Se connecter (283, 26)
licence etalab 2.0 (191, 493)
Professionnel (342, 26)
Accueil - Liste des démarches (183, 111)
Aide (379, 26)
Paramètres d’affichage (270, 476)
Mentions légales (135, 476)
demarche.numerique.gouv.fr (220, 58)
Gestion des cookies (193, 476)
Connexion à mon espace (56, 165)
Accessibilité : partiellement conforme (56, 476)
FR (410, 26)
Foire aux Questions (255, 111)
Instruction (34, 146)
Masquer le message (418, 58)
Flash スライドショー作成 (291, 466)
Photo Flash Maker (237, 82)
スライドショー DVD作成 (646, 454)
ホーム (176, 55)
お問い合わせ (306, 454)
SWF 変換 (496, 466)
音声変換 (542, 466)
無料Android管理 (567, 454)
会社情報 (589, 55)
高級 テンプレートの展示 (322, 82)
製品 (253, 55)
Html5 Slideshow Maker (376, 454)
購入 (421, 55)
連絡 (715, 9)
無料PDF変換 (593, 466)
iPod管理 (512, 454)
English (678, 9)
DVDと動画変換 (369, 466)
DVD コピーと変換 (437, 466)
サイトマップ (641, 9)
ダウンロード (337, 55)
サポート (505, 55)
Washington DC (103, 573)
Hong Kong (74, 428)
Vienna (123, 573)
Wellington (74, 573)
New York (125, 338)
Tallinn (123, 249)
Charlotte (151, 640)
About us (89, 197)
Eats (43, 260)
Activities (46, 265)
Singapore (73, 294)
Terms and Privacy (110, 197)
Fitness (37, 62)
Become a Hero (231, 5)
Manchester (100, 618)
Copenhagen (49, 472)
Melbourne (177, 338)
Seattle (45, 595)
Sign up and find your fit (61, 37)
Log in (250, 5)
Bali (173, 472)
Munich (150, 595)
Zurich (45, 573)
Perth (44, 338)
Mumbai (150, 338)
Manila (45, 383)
===============
SHORT TASK - Convert all the entries above into a JSON list of strings, with one string for each line and blank lines omitted.

SOLUTION TO THIS TASK -
[
  "Se connecter (283, 26)",
  "licence etalab 2.0 (191, 493)",
  "Professionnel (342, 26)",
  "Accueil - Liste des démarches (183, 111)",
  "Aide (379, 26)",
  "Paramètres d’affichage (270, 476)",
  "Mentions légales (135, 476)",
  "demarche.numerique.gouv.fr (220, 58)",
  "Gestion des cookies (193, 476)",
  "Connexion à mon espace (56, 165)",
  "Accessibilité : partiellement conforme (56, 476)",
  "FR (410, 26)",
  "Foire aux Questions (255, 111)",
  "Instruction (34, 146)",
  "Masquer le message (418, 58)",
  "Flash スライドショー作成 (291, 466)",
  "Photo Flash Maker (237, 82)",
  "スライドショー DVD作成 (646, 454)",
  "ホーム (176, 55)",
  "お問い合わせ (306, 454)",
  "SWF 変換 (496, 466)",
  "音声変換 (542, 466)",
  "無料Android管理 (567, 454)",
  "会社情報 (589, 55)",
  "高級 テンプレートの展示 (322, 82)",
  "製品 (253, 55)",
  "Html5 Slideshow Maker (376, 454)",
  "購入 (421, 55)",
  "連絡 (715, 9)",
  "無料PDF変換 (593, 466)",
  "iPod管理 (512, 454)",
  "English (678, 9)",
  "DVDと動画変換 (369, 466)",
  "DVD コピーと変換 (437, 466)",
  "サイトマップ (641, 9)",
  "ダウンロード (337, 55)",
  "サポート (505, 55)",
  "Washington DC (103, 573)",
  "Hong Kong (74, 428)",
  "Vienna (123, 573)",
  "Wellington (74, 573)",
  "New York (125, 338)",
  "Tallinn (123, 249)",
  "Charlotte (151, 640)",
  "About us (89, 197)",
  "Eats (43, 260)",
  "Activities (46, 265)",
  "Singapore (73, 294)",
  "Terms and Privacy (110, 197)",
  "Fitness (37, 62)",
  "Become a Hero (231, 5)",
  "Manchester (100, 618)",
  "Copenhagen (49, 472)",
  "Melbourne (177, 338)",
  "Seattle (45, 595)",
  "Sign up and find your fit (61, 37)",
  "Log in (250, 5)",
  "Bali (173, 472)",
  "Munich (150, 595)",
  "Zurich (45, 573)",
  "Perth (44, 338)",
  "Mumbai (150, 338)",
  "Manila (45, 383)"
]